::: FRAGMENTO DEL TEXTO :::

Chinantecas en la colonia Tarahumara y las maquilas de Saturno

Por Patricia Mayorga | Raíchali

Las personas migrantes de origen chinanteco se han convertido en pueblo indígena con mayor presencia en Ciudad Juárez, según datos oficiales. Pese a ello, en esta frontera existen pocos espacios que las motiven a preservar y promover su cultura y su lengua. Son los lazos familiares los que mantienen viva esta identidad que llegó desde Oaxaca  

Ciudad Juárez, Chih.— Las cuatro hermanas Martínez Carbajal han aprendido a esquivar la violencia en esta frontera. Llegaron a Ciudad Juárez, Chihuahua, desde Valle Nacional, Oaxaca, hace más de 20 años, a través de redes familiares y en busca de mejores oportunidades en la industria maquiladora.

En estos años, las mujeres aceptan que la violencia ha tocado prácticamente a la puerta de casa y ha trastocado su rutina para no mirarla a la cara. “Sí nos ha tocado. Ahí donde vivimos sí, las cosas se han puesto un poco feas. Ha habido homicidios, mucha delincuencia, pero más bien procuramos no salir tanto”, dice Teresa. 

Graciela agrega que esa violencia es la que las ha orillado a sólo ir del trabajo a la casa y de la casa al trabajo, un ir y venir que, pese a todo, afirman que no las hace sentir con miedo. 

“En mi caso, pues yo nada más voy de del trabajo a la casa, de la casa al trabajo. Salimos sólo para lo esencial, pueden ser mandados, y me encargo de las niñas. Pero sólo en algunos momentos nos hemos sentido inseguras”, dice.

::: MATERIAL PROPORCIONADO :::

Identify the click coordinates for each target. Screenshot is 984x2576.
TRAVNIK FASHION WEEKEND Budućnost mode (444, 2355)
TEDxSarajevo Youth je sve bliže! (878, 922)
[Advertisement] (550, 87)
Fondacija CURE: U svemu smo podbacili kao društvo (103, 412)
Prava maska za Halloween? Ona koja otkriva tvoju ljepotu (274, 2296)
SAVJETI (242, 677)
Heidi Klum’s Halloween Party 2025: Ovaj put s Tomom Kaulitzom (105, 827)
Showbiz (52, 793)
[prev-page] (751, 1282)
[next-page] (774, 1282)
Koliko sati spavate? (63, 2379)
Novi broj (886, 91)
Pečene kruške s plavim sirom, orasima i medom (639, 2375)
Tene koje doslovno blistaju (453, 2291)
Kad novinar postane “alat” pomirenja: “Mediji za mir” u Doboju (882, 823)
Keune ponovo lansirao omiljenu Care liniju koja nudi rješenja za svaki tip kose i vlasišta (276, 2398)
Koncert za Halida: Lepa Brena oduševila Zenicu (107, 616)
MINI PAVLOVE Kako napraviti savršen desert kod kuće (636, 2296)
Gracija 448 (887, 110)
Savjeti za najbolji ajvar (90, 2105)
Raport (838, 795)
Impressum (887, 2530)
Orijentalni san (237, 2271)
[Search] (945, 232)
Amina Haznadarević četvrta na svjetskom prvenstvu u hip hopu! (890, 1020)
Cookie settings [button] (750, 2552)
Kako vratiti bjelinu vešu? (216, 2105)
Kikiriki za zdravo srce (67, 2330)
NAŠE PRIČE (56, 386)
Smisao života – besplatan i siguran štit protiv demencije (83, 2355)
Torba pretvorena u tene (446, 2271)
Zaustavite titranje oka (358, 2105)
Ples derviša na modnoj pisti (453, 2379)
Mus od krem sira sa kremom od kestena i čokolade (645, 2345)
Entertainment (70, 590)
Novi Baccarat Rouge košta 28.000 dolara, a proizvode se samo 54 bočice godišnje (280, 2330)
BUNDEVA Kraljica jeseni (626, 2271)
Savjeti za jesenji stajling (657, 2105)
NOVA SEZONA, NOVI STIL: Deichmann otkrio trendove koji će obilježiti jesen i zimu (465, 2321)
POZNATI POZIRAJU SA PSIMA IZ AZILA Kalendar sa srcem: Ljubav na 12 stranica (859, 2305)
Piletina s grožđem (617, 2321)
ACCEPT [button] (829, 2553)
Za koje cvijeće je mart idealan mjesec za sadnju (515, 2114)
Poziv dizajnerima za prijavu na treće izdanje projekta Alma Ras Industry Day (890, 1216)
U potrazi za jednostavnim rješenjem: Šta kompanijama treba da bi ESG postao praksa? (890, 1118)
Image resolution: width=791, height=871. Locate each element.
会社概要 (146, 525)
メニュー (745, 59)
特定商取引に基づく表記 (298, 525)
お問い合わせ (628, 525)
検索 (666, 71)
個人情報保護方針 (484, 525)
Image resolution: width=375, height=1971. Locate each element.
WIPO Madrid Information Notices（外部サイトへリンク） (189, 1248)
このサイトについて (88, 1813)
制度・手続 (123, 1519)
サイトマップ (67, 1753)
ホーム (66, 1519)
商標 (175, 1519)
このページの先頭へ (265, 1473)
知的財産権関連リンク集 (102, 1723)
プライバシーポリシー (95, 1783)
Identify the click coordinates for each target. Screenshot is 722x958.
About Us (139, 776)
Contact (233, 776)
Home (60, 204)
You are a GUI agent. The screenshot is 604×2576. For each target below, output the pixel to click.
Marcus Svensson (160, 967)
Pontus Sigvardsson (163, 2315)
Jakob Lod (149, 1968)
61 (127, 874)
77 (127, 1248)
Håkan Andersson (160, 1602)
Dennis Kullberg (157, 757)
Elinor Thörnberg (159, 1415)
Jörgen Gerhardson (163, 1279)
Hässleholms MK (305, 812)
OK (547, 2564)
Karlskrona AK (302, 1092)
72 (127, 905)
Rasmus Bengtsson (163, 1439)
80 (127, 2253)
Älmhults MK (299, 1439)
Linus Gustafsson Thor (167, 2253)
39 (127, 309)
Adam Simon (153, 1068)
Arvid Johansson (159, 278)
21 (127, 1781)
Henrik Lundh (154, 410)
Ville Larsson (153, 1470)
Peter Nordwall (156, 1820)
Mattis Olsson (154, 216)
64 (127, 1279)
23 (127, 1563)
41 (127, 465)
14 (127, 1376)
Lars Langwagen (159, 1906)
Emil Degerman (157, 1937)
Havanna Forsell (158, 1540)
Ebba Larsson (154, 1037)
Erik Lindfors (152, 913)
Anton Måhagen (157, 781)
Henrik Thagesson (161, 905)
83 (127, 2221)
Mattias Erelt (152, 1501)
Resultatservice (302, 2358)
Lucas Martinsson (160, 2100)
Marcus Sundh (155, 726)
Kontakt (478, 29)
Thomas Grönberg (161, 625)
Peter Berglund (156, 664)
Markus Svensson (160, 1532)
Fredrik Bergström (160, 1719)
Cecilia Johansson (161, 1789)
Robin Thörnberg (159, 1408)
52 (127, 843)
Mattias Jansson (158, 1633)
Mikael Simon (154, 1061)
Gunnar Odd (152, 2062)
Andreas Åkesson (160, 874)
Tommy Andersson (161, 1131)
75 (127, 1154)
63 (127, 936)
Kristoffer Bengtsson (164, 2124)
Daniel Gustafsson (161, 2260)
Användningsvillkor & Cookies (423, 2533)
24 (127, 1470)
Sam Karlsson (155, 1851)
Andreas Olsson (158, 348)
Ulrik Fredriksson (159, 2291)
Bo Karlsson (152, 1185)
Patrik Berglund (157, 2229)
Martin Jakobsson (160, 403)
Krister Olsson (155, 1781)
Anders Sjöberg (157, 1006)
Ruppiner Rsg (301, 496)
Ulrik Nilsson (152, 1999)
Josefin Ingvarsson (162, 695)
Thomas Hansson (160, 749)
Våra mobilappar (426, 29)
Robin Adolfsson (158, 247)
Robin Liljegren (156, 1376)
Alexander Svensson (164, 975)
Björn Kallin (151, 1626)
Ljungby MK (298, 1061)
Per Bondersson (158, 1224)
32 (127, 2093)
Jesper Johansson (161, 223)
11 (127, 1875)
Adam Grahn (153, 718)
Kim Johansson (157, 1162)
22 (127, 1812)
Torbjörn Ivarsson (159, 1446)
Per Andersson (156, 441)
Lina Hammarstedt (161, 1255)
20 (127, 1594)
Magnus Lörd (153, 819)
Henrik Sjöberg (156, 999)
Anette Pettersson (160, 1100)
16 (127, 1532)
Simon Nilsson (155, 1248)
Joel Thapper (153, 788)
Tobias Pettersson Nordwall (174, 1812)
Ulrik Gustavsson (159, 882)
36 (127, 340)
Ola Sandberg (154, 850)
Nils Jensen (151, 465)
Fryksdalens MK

:::

▶ [TAREAS POR REALIZAR]:
1 - Reproduce el pasaje del texto sobre las migrantes chinantecas en Ciudad Juárez que va desde «Ciudad Juárez, Chih.— Las» hasta «sentir con miedo.».
2 - Según el texto sobre las migrantes chinantecas en Ciudad Juárez, ¿de qué lugar de Oaxaca llegaron las hermanas Martínez Carbajal?

▶ [RESPUESTAS POR NÚMERO]:
1 -
Ciudad Juárez, Chih.— Las cuatro hermanas Martínez Carbajal han aprendido a esquivar la violencia en esta frontera. Llegaron a Ciudad Juárez, Chihuahua, desde Valle Nacional, Oaxaca, hace más de 20 años, a través de redes familiares y en busca de mejores oportunidades en la industria maquiladora.

En estos años, las mujeres aceptan que la violencia ha tocado prácticamente a la puerta de casa y ha trastocado su rutina para no mirarla a la cara. “Sí nos ha tocado. Ahí donde vivimos sí, las cosas se han puesto un poco feas. Ha habido homicidios, mucha delincuencia, pero más bien procuramos no salir tanto”, dice Teresa. 

Graciela agrega que esa violencia es la que las ha orillado a sólo ir del trabajo a la casa y de la casa al trabajo, un ir y venir que, pese a todo, afirman que no las hace sentir con miedo.

2 - Llegaron desde Valle Nacional, Oaxaca.